***** SUPPLIED MATERIAL *****

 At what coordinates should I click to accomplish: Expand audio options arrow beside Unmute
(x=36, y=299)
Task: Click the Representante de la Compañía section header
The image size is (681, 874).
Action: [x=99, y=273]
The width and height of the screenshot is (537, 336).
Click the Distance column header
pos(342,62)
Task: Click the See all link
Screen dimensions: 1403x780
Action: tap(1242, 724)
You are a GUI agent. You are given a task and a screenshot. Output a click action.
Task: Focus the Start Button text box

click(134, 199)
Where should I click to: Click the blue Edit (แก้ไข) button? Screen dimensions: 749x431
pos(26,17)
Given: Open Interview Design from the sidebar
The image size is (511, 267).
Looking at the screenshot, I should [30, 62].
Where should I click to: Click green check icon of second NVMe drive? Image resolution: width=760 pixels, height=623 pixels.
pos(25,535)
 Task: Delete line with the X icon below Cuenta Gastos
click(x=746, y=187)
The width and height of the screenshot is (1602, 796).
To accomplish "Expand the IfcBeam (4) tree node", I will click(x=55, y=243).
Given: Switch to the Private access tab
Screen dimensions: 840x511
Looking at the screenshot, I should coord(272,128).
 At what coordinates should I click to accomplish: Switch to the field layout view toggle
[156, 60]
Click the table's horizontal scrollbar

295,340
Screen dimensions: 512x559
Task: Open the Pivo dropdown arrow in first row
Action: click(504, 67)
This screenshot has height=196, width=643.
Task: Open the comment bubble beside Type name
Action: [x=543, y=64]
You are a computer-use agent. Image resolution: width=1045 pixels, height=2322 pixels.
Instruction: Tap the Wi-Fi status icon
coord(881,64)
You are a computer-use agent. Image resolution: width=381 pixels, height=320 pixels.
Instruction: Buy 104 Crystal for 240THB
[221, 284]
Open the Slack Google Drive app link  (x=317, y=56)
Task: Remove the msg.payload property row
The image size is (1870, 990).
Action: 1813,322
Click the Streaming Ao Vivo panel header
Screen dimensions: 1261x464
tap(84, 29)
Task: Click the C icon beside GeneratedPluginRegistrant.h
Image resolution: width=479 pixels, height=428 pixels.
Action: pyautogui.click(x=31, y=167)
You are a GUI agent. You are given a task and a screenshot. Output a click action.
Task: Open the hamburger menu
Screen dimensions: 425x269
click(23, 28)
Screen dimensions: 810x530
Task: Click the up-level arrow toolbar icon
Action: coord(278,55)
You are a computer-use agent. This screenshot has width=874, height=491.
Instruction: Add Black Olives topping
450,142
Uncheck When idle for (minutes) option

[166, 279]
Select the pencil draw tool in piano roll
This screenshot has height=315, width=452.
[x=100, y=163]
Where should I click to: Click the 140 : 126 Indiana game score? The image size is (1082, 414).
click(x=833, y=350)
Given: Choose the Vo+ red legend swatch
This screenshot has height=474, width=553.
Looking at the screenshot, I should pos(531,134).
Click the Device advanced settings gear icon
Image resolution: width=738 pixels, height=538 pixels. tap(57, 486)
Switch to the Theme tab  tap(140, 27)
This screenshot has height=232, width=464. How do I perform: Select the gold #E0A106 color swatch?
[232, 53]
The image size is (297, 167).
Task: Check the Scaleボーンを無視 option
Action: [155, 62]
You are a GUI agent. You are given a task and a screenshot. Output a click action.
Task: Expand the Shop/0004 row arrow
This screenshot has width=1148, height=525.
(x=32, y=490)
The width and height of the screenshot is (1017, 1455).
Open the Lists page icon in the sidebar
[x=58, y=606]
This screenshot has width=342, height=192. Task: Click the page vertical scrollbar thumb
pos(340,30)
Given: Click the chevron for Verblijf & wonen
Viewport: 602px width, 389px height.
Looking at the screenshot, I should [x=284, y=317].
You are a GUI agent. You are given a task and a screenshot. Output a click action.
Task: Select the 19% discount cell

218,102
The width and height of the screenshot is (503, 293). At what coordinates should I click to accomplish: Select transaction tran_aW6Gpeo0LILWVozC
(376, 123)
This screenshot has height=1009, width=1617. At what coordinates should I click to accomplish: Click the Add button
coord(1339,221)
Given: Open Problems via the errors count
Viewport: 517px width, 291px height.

*****

EXERCISE REQUIREMENTS
Please copy out every one of the records above word for word, without changing anything.

FULL ANSWER
 At what coordinates should I click to accomplish: Expand audio options arrow beside Unmute
(x=36, y=299)
Task: Click the Representante de la Compañía section header
The image size is (681, 874).
Action: [x=99, y=273]
The width and height of the screenshot is (537, 336).
Click the Distance column header
pos(342,62)
Task: Click the See all link
Screen dimensions: 1403x780
Action: tap(1242, 724)
You are a GUI agent. You are given a task and a screenshot. Output a click action.
Task: Focus the Start Button text box

click(134, 199)
Where should I click to: Click the blue Edit (แก้ไข) button? Screen dimensions: 749x431
pos(26,17)
Given: Open Interview Design from the sidebar
The image size is (511, 267).
Looking at the screenshot, I should [30, 62].
Where should I click to: Click green check icon of second NVMe drive? Image resolution: width=760 pixels, height=623 pixels.
pos(25,535)
 Task: Delete line with the X icon below Cuenta Gastos
click(x=746, y=187)
The width and height of the screenshot is (1602, 796).
To accomplish "Expand the IfcBeam (4) tree node", I will click(x=55, y=243).
Given: Switch to the Private access tab
Screen dimensions: 840x511
Looking at the screenshot, I should coord(272,128).
 At what coordinates should I click to accomplish: Switch to the field layout view toggle
[156, 60]
Click the table's horizontal scrollbar

295,340
Screen dimensions: 512x559
Task: Open the Pivo dropdown arrow in first row
Action: click(504, 67)
This screenshot has height=196, width=643.
Task: Open the comment bubble beside Type name
Action: [x=543, y=64]
You are a computer-use agent. Image resolution: width=1045 pixels, height=2322 pixels.
Instruction: Tap the Wi-Fi status icon
coord(881,64)
You are a computer-use agent. Image resolution: width=381 pixels, height=320 pixels.
Instruction: Buy 104 Crystal for 240THB
[221, 284]
Open the Slack Google Drive app link  (x=317, y=56)
Task: Remove the msg.payload property row
The image size is (1870, 990).
Action: 1813,322
Click the Streaming Ao Vivo panel header
Screen dimensions: 1261x464
tap(84, 29)
Task: Click the C icon beside GeneratedPluginRegistrant.h
Image resolution: width=479 pixels, height=428 pixels.
Action: pyautogui.click(x=31, y=167)
You are a GUI agent. You are given a task and a screenshot. Output a click action.
Task: Open the hamburger menu
Screen dimensions: 425x269
click(23, 28)
Screen dimensions: 810x530
Task: Click the up-level arrow toolbar icon
Action: coord(278,55)
You are a computer-use agent. This screenshot has width=874, height=491.
Instruction: Add Black Olives topping
450,142
Uncheck When idle for (minutes) option

[166, 279]
Select the pencil draw tool in piano roll
This screenshot has height=315, width=452.
[x=100, y=163]
Where should I click to: Click the 140 : 126 Indiana game score? The image size is (1082, 414).
click(x=833, y=350)
Given: Choose the Vo+ red legend swatch
This screenshot has height=474, width=553.
Looking at the screenshot, I should pos(531,134).
Click the Device advanced settings gear icon
Image resolution: width=738 pixels, height=538 pixels. tap(57, 486)
Switch to the Theme tab  tap(140, 27)
This screenshot has height=232, width=464. How do I perform: Select the gold #E0A106 color swatch?
[232, 53]
The image size is (297, 167).
Task: Check the Scaleボーンを無視 option
Action: [155, 62]
You are a GUI agent. You are given a task and a screenshot. Output a click action.
Task: Expand the Shop/0004 row arrow
This screenshot has width=1148, height=525.
(x=32, y=490)
The width and height of the screenshot is (1017, 1455).
Open the Lists page icon in the sidebar
[x=58, y=606]
This screenshot has width=342, height=192. Task: Click the page vertical scrollbar thumb
pos(340,30)
Given: Click the chevron for Verblijf & wonen
Viewport: 602px width, 389px height.
Looking at the screenshot, I should [x=284, y=317].
You are a GUI agent. You are given a task and a screenshot. Output a click action.
Task: Select the 19% discount cell

218,102
The width and height of the screenshot is (503, 293). At what coordinates should I click to accomplish: Select transaction tran_aW6Gpeo0LILWVozC
(376, 123)
This screenshot has height=1009, width=1617. At what coordinates should I click to accomplish: Click the Add button
coord(1339,221)
Given: Open Problems via the errors count
Viewport: 517px width, 291px height.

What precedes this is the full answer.